Figure 1. Bar plots of embryonic lethality and larval viability relative to the initial number of embryos considered for the CG18135-P{lacW}/GFP line. The observed total lethality of embryos (87 embryos) is compared to the expected 29.5% lethality (70 embryos). Likewise, the observed larval viability (111) is opposed to the expected viability (158). Both chi-square and Fisher’s exact tests failed to find statistical significance (ns, because calculated p-values are >0.05) for embryonic lethality, but they identified statistically significant differences for larval viability (* for 0.01 < p < 0.05).
Regarding the observed embryonic lethality evaluated for the CG18135-P{lacW}/TM6B line, we also did not find statistical significance (χ2 = 1.780, df = 1 and p = 0.1822 for the chi-squared test and p = 0.2059 for the Fisher’s exact test).
In addition to the evaluation of embryonic lethality, we assumed that all the viable (remaining) embryos continued their development throughout the larval stages. Relative to the initial number of embryos, we found second and third instar larval viability of ≈41% (72 larvae), 47% (111 larvae), and 90.6% (106 larvae) for CG18135-P{lacW}/TM6B, CG18135-P{lacW}/GFP, and CantonS, respectively. These percentages were mirrored by larval lethality data of ≈20% (35 larvae), 16% (38 larvae), and 3.4% (4 larvae) collected for the same aforementioned lines. Similar to embryonic evaluation, if we take into account the CantonS larval lethality and accept that the CG18135P{lacW}CG18135 allele has no negative impact on larval development and survival, then the expected larval viability for both mutant lines is approximately 70.5% (which is also the percent of expected viable embryos), from which we have to subtract 3.4% (observed larval lethality in the control line), thus obtaining a value of 67.1%. In this context, there are statistically significant differences between expected and observed larval viability for both CG18135-P{lacW}/GFP (χ2 = 5.252, df = 1 and p = 0.0219 for the chi-squared test and p = 0.0263 for the Fisher’s exact test; Figure 1) and CG18135-P{lacW}/TM6B (χ2 = 7.285, df = 1 and p = 0.007 for the chi-squared test and p = 0.0087 for the Fisher’s exact test) mutant lines. The lowered viability for CG18135-P{lacW}/GFP is not significantly different from that of CG18135-P{lacW}/TM6B (χ2 = 0.5272, df = 1 and p = 0.4678 for the chi-squared test and p = 0.4988 for the Fisher’s exact test). Moreover, the majority of GFP larvae, having the CG18135P{lacW}CG18135/GFP genotype, completed their larval and pupal development and reached adult stages, similar to CantonS offspring.

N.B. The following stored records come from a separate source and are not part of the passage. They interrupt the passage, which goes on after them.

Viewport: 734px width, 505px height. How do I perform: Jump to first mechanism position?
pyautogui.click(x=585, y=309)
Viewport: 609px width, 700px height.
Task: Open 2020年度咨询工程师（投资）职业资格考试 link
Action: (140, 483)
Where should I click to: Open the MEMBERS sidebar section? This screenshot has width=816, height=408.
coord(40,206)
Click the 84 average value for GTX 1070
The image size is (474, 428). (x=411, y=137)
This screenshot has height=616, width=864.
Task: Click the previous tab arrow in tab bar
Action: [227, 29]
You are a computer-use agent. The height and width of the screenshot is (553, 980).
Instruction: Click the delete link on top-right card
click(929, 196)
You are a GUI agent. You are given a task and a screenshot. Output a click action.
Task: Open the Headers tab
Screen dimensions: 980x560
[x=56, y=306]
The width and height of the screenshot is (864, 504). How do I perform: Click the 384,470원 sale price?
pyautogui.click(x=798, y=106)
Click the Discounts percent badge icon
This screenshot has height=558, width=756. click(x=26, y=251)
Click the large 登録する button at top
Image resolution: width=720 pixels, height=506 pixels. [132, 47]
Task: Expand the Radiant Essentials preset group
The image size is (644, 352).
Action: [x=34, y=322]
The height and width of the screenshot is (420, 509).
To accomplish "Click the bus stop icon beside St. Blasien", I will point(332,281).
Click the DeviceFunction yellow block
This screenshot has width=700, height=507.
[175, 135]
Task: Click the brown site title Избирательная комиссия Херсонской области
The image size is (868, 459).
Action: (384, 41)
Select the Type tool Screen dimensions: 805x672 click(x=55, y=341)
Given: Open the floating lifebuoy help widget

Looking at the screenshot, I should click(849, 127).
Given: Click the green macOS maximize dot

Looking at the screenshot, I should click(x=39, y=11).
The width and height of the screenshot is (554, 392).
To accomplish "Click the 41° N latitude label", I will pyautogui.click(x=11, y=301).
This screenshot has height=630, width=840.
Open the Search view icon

For the second viability evaluation, we focused on the CG18135-P{lacW}/GFP line and started with a total of 765 embryos. Batches of five randomly selected embryos were placed in each of the 24 wells of a given culture plate. When larval viability was estimated, we assumed by default the embryonic lethality of 37%, as previously estimated. Accordingly, we counted a viability of ≈43.8%, which is very close to our prior calculations. Out of the viable second and third instar larvae, we selected 104 non-GFP larvae (presumably with the CG18135P{lacW}CG18135/CG18135P{lacW}CG18135 genotype) that were individually placed in 48-well plates. Each well was monitored on a daily basis, and the developmental progressions were carefully noted. We found that ≈14.4% of larvae do not reach the pupal stage, while all the remaining larvae proceed at least until the late pupal stages. Compared with the initial number of larvae, around 65% of them get fully developed eyes and folded wings visible through the puparium. Out of the starting larval stage, at least 12.5% (13 individuals) attain the imago stage, and the corresponding adults either only open the puparium (Figure 2A, Supplementary Material S2) and are eventually partially getting out of it (nine individuals) or completely breach the puparium and land on medium (four individuals). Either way, the maximum lifespan of the partially or fully emerged imago is about 48 h.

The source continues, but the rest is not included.